Pain shattered the dream. I woke choking on my own spit, gagging and heaving. I rolled off of my bed and hit my knees on the floor with a wince. I grasped for the water bottle I kept on my bedside table. With hands shaking from panic from my inability to breath I fought to get the cap off. I gulped hungrily to clear the blockage in my throat. I wheezed, dragging in a lungful of air. I sat back on my heels and wiped the tears from my eyes. My lungs burned and tears continued to leak.

I had never witnessed a death in my dreams before and I didn’t like this one. I placed my hands on the edge of my bed, pushed up off of it to stand. My legs shook as I made my way to the bathroom. There was no way I was going to go back to sleep now. A quick glance at the smartwatch on my wrist told me that it was still three hours before I had to be up for work. Tired but too terrified to sleep I made my way into my bathroom to take a shower.

Inside of my bathroom was pleasantly cool. I padded against the cold black and pink tiles on the floor, and flicked the light on. My bathroom was small but suited me just fine. A toilet to the left of the door, a single shower stall to the right, and the back wall was home to my sink and my scale.

I stared at the scale and tried to resist its call. I swallowed a painful lump in my throat that had nothing to do with my nightmare. At least not one that came from my dreams. I tried to talk myself out of going to the scale, but my feet carried me over to it against my better judgment. I stared down at it.

“It will be ok.” I told the scale, trying to hype myself up. “I’ve been lifting weights every night before bed. It will be alright.”

With a feeling of dread I took a step forward onto the scale and closed my eyes. I didn’t watch as the number calculated. Instead I waited for the beep on my watch that told me the number had been sent over to my fitness tracker.

I opened my eyes and tapped the watch face, pulling up the fitness app. The number glared at me: 101.3lbs.

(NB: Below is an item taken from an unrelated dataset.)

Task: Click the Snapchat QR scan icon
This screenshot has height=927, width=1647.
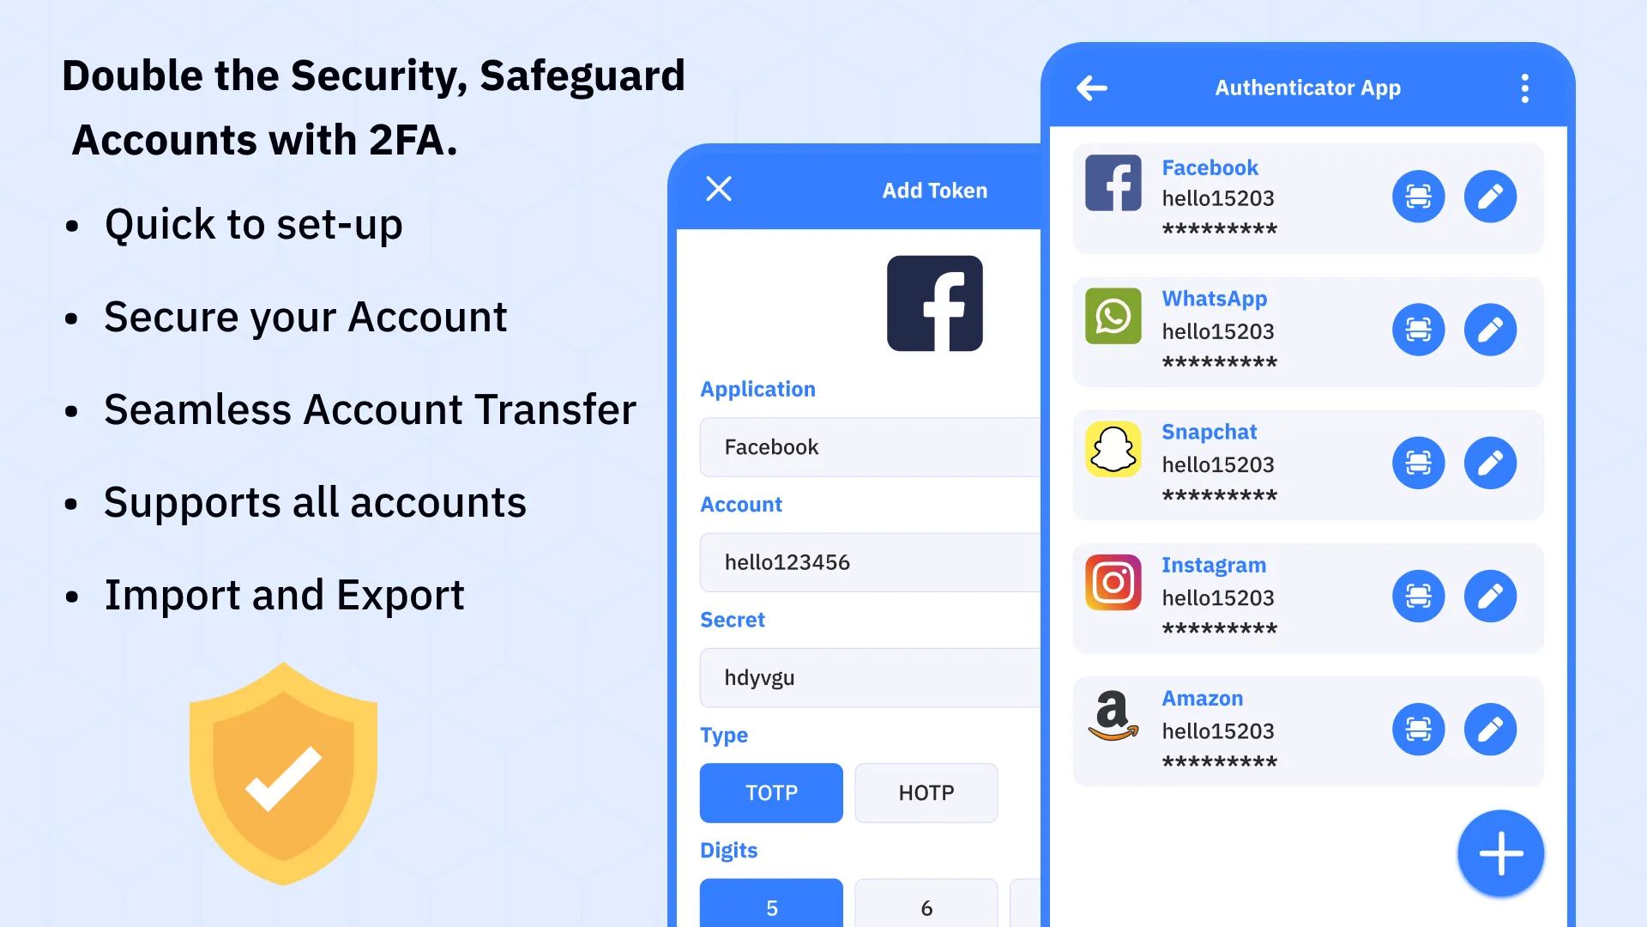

Disgust curled through me. New tears started to fall. I had been working so hard. I ate a primarily protein diet. I lifted weights for thirty minutes every night. I walked five miles every single day. Nothing was working. Nothing.

I turned around to look at the full length mirror on the back of my bathroom door and disgust hurled insults at me. Skin and bones. Scarecrow. Sickly. Flat chested.

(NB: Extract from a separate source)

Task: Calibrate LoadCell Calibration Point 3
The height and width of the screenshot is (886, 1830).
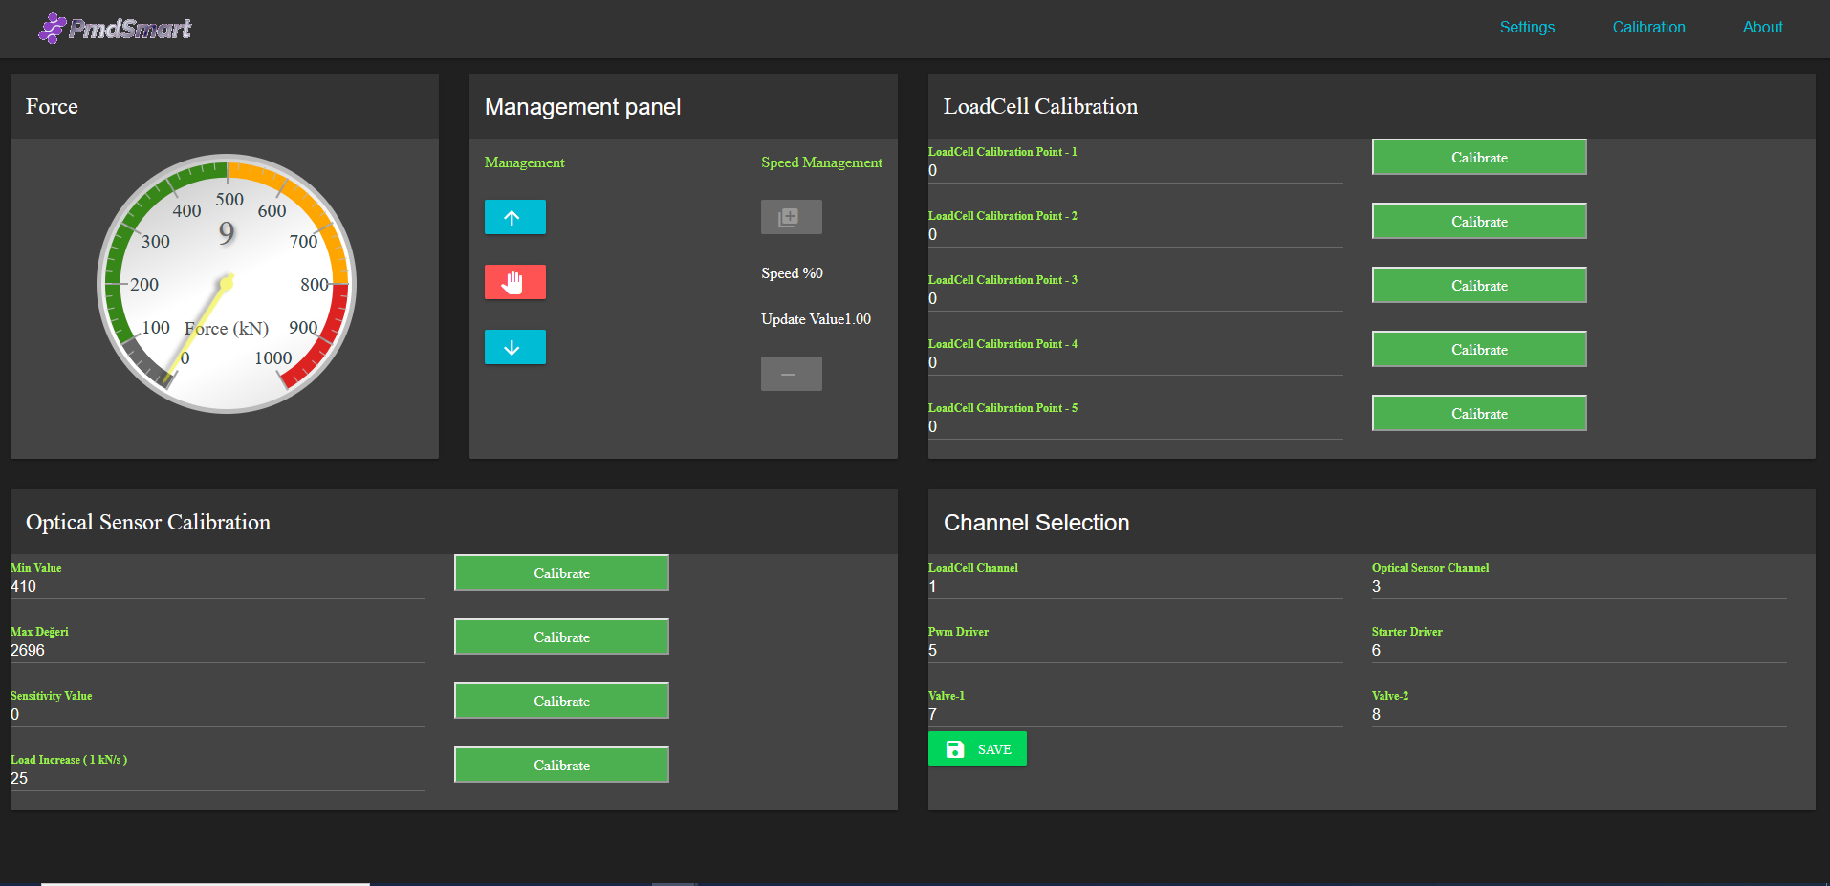Action: tap(1478, 286)

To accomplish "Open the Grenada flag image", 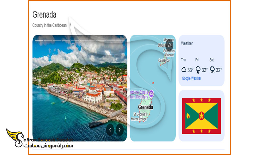I will pos(202,116).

I closed my eyes against my own image and tried to keep the tears from flowing once more. It wasn’t my fault that I had form of late onset muscular dystrophy. It wasn’t my fault that I struggled to gain weight or muscle mass. At least that was what my doctor’s told me. I didn’t stop the literal voice in my head telling me that it was my fault. Didn’t stop the voice from telling me I was hideous.

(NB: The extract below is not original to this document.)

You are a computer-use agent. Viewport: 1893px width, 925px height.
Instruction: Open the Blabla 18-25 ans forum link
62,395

My hip bones stuck out, my ribs were clearly defined, my stomach so sunken in that I looked sickly. I rubbed my hands over my face. I should be focused on the fact that I would have to use a wheelchair in the future if my muscles continued to atrophy, but when I looked at myself in the mirror all I could see was how hideous I was.

The woman in my dreams had my literal dream figure. I longed to have her rounded hips, her peach shaped ass, and with shame in my heart I admitted to myself that I desperately wanted her breasts. My own chest…

I pushed the thoughts out of my head and opened my bathroom door so I couldn’t see the mirror anymore. I turned on the shower to let the water warm up while I got ready.

No use dwelling on what I couldn’t change. I’d never look like the redheaded princess in my dreams. Pushing thoughts of beautiful princesses aside, I stepped into the shower to start my day.